The RV, mini-van and our companions in the Penguin truck crept past ancient cliffs the color of cinnamon and rust, where amidst the century plants, the Joshua trees and ocotillo, lay a dusting of bright yellow desert wildflowers.

From Kingman to Oatman (where we waded through a small sea of burros roaming wild on the streets) we sought and found, knowing that California was just over the last jagged crest of mountains.

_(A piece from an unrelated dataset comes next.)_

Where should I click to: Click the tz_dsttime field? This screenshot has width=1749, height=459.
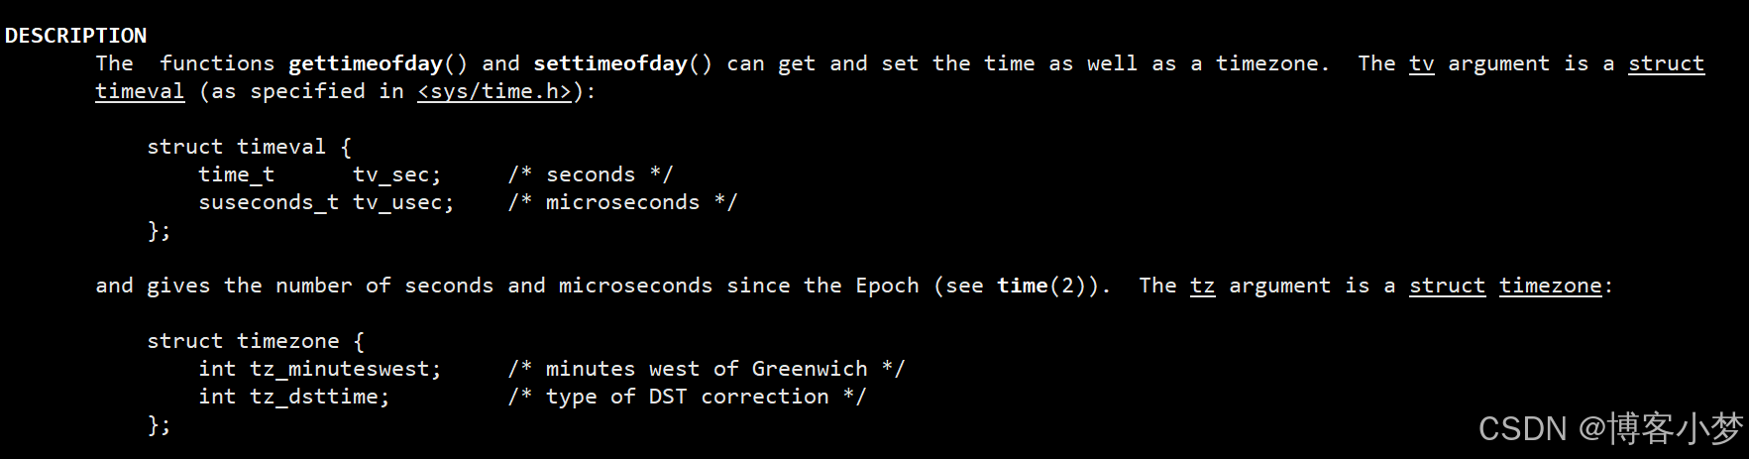click(320, 397)
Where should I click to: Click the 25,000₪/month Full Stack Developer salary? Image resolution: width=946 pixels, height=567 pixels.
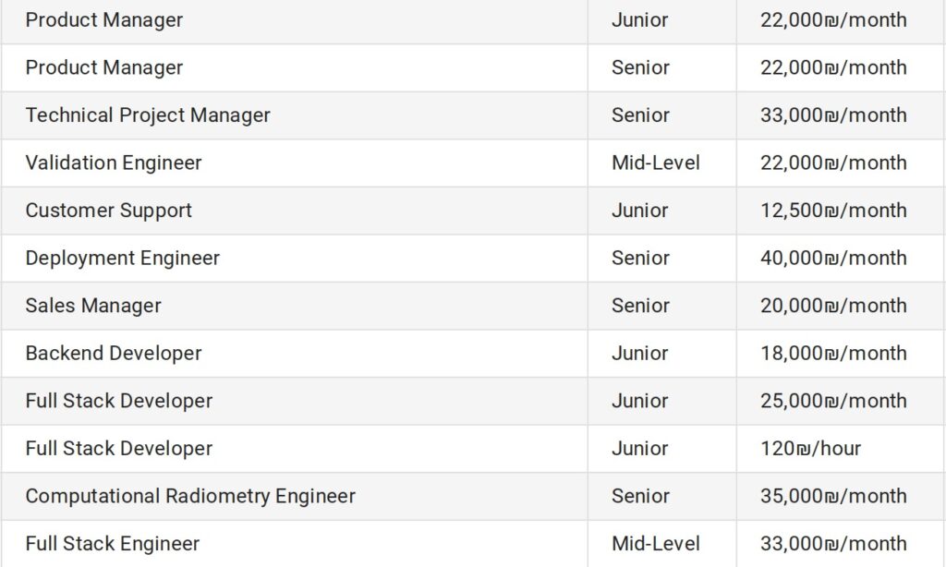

It was hard to resist stopping at high above at Sitgraves Pass, where we finally got our first glimpse of California’s central valley unfurling before us, its irrigated orchards and fields, green with promise and read aloud from the novel, word for word. Would you believe that I could actually feel us all relax, one tremendous sigh, as we descended from the twisted mountains into that familiar light and air, greeted by the long-sloped shoulders of the autumn hills and great valley oaks?

What does home mean to you? I had never realized how intimate that palette of the central valley was to me, where the sunlight was indeed golden and the sky a washed out hazy blue. We hitched up off the 66 onto Highway 99, a visual inversion that made me smile, into Bakersfield. How fitting it was that due to our arrival in mid-October, with the stone fruit and grapes harvest finished, the migrants have moved on to the next town— some returning to the California Mexico border, some to other towns to wait until word spreads of more work.

We had made it to the end of the book, actually living out an astonishing exploration of the novel chapter by chapter, and in the process aligning real life and people to Steinbeck’s words. We were in the middle of it all, as the road opened before us and every single day things were forgotten, blown, and yearned for. Every day we fell in love with some strange new person in a different town.

Night, night, night until the following morning.